The fashion world has lost one of its most respected artists, with the death this weekend of Richard Avedon. The renowned photographer died in a hospital in Texas after suffering a brain haemorrhage. He was 81 years old.
In the course of a career that spanned over 50 years, Avedon became one the world's most influential photographers. He broke all the rules laid down by his predecessor, Henri Cartier-Bresson, who felt that photographs should never be altered or manipulated in the darkroom. Instead the innovative newcomer would blur and distort his images, using complex retouching techniques to get the effect he wanted.
But Avedon is perhaps best-known for his stark, black-and-white portraits. His trademark was to set his subjects against a white background and use sharp focus, so that every line and imperfection in the skin became visible.

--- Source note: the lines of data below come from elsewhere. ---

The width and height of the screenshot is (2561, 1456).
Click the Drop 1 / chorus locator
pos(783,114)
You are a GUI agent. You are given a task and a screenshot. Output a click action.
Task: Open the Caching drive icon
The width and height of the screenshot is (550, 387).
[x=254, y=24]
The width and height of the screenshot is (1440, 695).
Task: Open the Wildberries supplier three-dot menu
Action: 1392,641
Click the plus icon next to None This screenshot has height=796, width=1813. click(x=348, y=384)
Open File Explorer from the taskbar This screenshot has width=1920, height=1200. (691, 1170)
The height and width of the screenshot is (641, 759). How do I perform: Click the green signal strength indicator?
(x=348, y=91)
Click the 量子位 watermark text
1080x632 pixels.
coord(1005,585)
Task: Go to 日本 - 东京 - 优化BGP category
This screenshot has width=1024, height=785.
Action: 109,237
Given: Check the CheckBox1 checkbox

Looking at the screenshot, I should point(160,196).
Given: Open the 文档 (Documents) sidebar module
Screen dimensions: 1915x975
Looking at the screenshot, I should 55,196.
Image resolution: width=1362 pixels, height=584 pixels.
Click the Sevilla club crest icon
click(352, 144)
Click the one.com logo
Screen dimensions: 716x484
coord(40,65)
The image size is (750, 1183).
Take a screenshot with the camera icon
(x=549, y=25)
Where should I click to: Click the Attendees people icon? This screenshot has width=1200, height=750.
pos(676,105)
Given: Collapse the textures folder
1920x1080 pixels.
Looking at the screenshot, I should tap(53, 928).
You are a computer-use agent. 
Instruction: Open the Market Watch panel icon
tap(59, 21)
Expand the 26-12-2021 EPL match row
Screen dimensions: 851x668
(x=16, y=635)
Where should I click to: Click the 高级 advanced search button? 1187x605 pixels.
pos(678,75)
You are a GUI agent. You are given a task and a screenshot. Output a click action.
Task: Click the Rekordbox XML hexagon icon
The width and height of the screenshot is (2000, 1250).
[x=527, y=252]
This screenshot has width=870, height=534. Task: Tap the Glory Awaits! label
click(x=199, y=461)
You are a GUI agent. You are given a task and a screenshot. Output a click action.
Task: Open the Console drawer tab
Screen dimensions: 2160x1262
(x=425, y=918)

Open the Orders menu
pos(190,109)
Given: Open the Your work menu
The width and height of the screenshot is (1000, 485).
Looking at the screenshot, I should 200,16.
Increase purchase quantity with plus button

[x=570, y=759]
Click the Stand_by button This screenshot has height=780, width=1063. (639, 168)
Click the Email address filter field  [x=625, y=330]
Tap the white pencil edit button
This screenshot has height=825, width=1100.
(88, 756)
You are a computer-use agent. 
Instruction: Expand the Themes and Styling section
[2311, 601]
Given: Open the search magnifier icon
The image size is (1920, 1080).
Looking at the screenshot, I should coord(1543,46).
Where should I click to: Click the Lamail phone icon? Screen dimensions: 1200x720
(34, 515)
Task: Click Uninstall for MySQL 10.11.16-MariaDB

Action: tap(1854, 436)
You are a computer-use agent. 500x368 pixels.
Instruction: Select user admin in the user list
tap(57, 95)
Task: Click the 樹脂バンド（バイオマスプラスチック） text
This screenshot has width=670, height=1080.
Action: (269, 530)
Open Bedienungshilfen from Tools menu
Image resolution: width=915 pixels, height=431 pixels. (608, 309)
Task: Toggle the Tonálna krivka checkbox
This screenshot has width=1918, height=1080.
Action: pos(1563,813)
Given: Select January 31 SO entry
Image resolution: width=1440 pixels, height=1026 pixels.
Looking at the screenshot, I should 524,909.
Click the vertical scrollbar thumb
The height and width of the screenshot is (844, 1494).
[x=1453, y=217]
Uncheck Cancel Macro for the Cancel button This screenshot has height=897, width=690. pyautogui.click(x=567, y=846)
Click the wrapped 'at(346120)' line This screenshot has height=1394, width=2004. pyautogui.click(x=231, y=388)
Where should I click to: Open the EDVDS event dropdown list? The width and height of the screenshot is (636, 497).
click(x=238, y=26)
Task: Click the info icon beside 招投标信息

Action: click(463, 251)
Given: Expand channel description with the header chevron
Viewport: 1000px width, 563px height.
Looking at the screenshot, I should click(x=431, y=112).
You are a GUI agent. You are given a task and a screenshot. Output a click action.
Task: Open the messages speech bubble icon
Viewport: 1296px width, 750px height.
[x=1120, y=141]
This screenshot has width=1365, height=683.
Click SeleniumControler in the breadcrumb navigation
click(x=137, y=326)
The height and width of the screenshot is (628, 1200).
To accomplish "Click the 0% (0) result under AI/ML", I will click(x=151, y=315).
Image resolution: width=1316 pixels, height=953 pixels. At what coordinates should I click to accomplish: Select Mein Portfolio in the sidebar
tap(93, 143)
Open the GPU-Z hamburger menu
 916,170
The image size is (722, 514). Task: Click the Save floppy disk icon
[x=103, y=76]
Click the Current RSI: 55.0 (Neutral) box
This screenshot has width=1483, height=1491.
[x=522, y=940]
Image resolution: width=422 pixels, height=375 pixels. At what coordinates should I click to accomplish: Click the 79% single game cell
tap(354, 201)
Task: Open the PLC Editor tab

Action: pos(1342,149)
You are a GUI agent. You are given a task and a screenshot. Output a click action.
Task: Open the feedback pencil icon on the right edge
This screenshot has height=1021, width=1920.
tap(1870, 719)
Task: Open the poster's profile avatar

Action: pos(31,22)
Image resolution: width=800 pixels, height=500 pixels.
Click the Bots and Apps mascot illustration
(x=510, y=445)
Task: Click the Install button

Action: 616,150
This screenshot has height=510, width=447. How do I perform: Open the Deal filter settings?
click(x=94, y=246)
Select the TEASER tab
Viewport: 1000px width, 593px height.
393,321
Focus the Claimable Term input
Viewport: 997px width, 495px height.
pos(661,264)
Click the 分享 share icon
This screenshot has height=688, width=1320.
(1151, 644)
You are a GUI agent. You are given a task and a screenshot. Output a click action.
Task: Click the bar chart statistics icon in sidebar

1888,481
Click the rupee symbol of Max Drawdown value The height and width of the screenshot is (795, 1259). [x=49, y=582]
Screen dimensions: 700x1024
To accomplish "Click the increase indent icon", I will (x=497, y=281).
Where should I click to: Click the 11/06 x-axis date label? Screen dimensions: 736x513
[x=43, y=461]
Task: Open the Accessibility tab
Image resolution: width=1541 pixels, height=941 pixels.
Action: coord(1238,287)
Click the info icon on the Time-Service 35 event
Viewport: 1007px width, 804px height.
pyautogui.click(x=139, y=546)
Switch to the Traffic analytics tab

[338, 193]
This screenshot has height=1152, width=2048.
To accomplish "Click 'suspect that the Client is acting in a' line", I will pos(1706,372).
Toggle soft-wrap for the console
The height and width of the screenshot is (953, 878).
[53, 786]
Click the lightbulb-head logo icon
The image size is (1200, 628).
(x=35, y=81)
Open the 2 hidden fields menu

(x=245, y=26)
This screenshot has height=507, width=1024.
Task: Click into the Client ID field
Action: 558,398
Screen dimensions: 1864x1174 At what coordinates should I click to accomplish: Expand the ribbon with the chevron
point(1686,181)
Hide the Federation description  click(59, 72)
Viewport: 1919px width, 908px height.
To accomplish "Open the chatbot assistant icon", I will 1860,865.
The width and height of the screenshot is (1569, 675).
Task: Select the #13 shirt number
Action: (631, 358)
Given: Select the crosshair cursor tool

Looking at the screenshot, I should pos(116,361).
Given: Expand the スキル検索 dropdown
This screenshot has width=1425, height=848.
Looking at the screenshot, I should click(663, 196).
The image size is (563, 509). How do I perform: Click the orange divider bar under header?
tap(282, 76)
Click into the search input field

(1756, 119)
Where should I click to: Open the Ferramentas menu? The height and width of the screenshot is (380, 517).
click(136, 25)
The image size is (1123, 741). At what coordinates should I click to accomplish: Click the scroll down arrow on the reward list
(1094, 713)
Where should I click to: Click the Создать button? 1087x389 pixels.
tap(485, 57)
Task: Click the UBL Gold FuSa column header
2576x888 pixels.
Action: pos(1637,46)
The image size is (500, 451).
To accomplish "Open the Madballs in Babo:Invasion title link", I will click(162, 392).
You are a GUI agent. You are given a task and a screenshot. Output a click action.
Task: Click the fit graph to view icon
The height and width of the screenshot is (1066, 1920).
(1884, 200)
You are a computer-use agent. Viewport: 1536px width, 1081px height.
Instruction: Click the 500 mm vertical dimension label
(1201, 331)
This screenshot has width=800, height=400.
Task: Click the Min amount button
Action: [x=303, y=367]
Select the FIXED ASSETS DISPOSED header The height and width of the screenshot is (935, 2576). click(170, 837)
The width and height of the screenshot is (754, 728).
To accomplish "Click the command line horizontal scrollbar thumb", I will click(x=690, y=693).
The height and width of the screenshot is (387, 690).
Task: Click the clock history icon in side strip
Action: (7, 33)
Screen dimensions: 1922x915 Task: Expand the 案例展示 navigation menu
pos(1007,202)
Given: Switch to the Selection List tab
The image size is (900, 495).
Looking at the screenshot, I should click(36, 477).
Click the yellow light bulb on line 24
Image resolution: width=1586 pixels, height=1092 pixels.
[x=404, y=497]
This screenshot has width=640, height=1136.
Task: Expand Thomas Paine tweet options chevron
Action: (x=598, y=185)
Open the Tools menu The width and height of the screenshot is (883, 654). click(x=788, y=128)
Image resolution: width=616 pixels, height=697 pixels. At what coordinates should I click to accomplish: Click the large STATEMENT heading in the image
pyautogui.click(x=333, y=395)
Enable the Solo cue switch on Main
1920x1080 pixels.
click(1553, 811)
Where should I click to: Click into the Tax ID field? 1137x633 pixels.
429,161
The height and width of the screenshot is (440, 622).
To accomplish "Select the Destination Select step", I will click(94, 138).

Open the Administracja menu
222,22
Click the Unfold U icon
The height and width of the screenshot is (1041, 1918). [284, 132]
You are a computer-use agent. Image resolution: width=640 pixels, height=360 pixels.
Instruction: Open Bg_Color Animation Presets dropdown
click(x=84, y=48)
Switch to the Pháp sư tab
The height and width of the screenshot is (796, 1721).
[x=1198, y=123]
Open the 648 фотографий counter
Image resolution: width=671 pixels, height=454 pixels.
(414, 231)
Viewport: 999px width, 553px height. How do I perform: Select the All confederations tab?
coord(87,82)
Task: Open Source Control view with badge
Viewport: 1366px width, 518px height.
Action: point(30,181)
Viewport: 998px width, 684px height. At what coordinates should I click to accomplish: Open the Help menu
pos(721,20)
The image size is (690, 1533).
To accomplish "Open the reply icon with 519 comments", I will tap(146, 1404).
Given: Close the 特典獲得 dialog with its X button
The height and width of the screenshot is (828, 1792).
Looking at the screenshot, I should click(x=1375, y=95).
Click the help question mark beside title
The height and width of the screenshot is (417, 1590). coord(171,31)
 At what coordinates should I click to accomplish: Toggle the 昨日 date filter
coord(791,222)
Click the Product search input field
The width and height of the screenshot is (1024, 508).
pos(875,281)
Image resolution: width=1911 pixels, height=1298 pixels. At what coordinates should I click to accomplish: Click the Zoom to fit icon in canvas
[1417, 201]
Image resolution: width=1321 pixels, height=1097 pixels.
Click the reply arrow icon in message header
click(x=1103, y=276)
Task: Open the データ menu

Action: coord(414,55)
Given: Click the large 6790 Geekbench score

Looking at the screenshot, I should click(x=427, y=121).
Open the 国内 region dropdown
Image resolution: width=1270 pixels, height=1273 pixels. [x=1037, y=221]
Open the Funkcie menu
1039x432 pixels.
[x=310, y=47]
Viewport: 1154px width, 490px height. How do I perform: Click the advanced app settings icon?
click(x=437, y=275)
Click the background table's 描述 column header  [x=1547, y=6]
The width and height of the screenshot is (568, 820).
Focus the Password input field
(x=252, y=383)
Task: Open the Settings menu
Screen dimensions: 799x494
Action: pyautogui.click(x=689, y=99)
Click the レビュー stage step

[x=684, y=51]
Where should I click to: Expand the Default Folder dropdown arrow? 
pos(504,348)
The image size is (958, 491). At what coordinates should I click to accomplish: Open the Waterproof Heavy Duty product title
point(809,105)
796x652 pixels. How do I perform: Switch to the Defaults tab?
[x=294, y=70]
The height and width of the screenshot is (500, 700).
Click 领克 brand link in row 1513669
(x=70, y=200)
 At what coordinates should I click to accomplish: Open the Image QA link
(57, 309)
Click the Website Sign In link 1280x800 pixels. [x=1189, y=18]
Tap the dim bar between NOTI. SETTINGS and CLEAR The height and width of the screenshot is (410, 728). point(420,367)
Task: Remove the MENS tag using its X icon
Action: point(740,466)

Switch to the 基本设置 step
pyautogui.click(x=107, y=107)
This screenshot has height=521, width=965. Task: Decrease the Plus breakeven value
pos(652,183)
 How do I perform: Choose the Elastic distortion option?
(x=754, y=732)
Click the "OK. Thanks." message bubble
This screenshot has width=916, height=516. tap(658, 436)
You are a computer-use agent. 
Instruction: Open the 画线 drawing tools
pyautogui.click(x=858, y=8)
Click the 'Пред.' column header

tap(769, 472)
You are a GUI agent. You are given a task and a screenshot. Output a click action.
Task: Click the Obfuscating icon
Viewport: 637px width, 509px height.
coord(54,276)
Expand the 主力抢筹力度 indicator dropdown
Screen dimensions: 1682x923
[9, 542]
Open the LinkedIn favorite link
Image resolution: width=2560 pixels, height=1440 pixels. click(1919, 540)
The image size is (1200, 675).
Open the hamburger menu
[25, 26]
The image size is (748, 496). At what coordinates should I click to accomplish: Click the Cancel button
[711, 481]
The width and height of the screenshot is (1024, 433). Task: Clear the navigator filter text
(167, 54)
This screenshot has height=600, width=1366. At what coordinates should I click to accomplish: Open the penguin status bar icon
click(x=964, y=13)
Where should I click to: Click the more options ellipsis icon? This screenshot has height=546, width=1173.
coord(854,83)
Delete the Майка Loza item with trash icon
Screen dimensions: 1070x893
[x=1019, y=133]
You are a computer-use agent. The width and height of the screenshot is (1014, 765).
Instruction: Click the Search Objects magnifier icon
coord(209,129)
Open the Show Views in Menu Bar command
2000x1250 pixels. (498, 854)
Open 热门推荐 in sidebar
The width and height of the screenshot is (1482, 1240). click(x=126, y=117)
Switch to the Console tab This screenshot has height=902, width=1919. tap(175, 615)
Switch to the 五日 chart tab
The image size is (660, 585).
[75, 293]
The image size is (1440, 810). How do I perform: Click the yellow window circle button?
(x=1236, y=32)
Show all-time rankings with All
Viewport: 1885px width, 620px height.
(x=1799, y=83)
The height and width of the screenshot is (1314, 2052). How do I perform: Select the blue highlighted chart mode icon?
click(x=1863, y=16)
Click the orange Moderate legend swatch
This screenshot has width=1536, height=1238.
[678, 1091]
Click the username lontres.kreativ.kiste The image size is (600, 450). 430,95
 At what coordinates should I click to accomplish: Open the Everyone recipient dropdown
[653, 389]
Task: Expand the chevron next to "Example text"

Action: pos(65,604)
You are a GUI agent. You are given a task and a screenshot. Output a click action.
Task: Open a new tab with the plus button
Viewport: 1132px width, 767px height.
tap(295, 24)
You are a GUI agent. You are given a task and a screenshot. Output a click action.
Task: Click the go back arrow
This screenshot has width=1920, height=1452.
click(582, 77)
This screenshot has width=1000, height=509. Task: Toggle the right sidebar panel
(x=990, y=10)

The technique was considered shocking in a time when reverence for celebrities was the norm. Indeed his 1957 portrait of the Duke and Duchess of Windsor outraged royalists, while his book Nothing Personal was criticised for showing stars as freaks and monsters. But the lensman himself insisted he was simply trying to represent the truth in his work.
From his early days taking pictures for identity cards, Avedon went on to become The New Yorker's first staff photographer, before working with Harper's Bazaar and Vogue. His body of work includes some of the most enduring images of stars like Marilyn Monroe, Audrey Hepburn and Jean Shrimpton.